Running new sample was relatively quick, the code still worked. But then I spent hours messing around trying to label the dendogram. I eventually figured it out.


Bit mixed to be honest. SPE + 1400% and EKT +1000% both technology groups, but the computer didn’t think they were very similar. Instead SPE (Sopheon) was seen as much more similar to JDG (Judges Scientific) +67% and SDI (Scientific Digital Imaging) +257%. Start from the right, and look 5-10 companies in to see the JDG, SPE, SDI cluster.

I reckon this is not as disappointing as it first looks, because JDG has been a high performing “multi-bagger” up from £1 ten years ago to £36 today. It’s just that the vast bulk of the performance came in the first five years of this decade.

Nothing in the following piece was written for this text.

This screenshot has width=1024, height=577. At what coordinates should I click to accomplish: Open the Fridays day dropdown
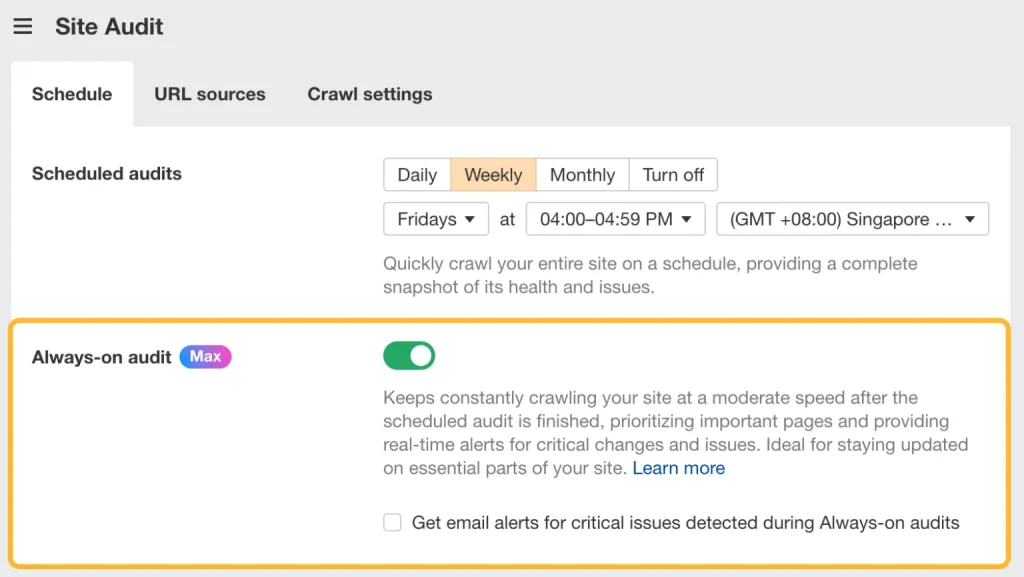click(436, 219)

SDI has also been a multi bagger. I should note that most of Sopheon’s growth has been organic, whereas JDG and SDI have “buy and build” strategies. But the computer clusters these three high performers together based on their text alone.

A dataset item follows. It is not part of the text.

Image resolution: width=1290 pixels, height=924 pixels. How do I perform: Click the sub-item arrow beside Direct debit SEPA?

The next two best performers were resources stocks, Anglo Asian Mining (AAZ) +693% and Trans-Siberian Gold (TSG) +618%. Despite both being high performing resources stocks, the computer didn’t think that they were very similar from a text analysis point of view. In fact, it thought that AAZ had the most in common with ENQ -83% (the worst performing stock). Next time I’ll probably remove oil & gas and mining stocks from the analysis.
The next two best performing stocks were Impax Asset Management (IPX) +424% and Liontrust Asset Management (LIO) +185%. You can probably guess from their names that these are both asset managers. The computer did think these were similar although bizarrely also thought that Telford Homes (TEF) +2% was a close fit.

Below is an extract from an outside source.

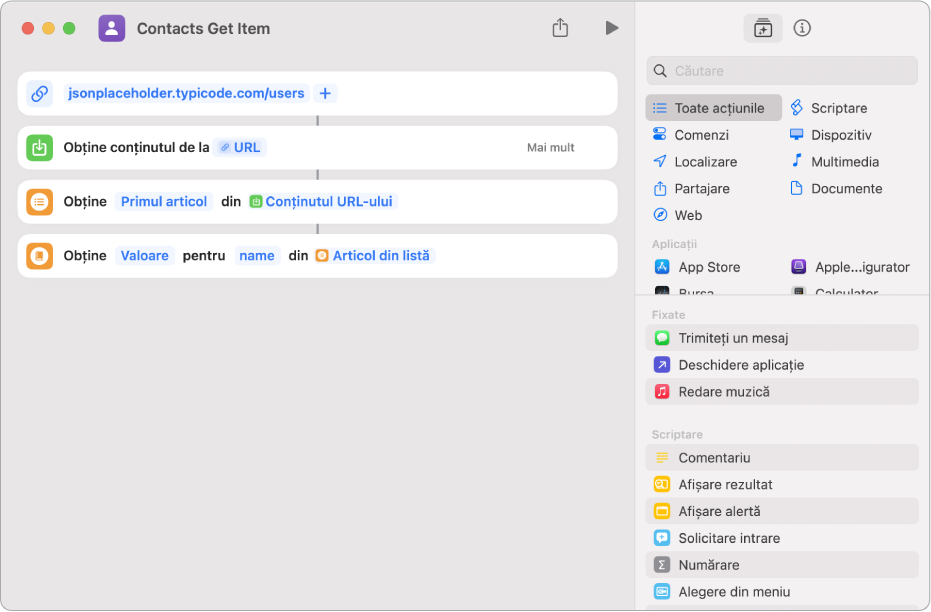Choose the Afișare alertă action
The height and width of the screenshot is (612, 931).
[719, 511]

I still think that this is interesting – especially as no one else seems to do this sort of analysis. There is a paradox, in that if everyone can see an “obvious” opportunity, it probably isn’t an obvious opportunity. It’s hard to have high conviction ideas about stocks that are 10 baggers, because if everyone could see the potential then they would bid up the price. So I’m fascinated that the computer has made a cluster with SDI, JDG and SPE.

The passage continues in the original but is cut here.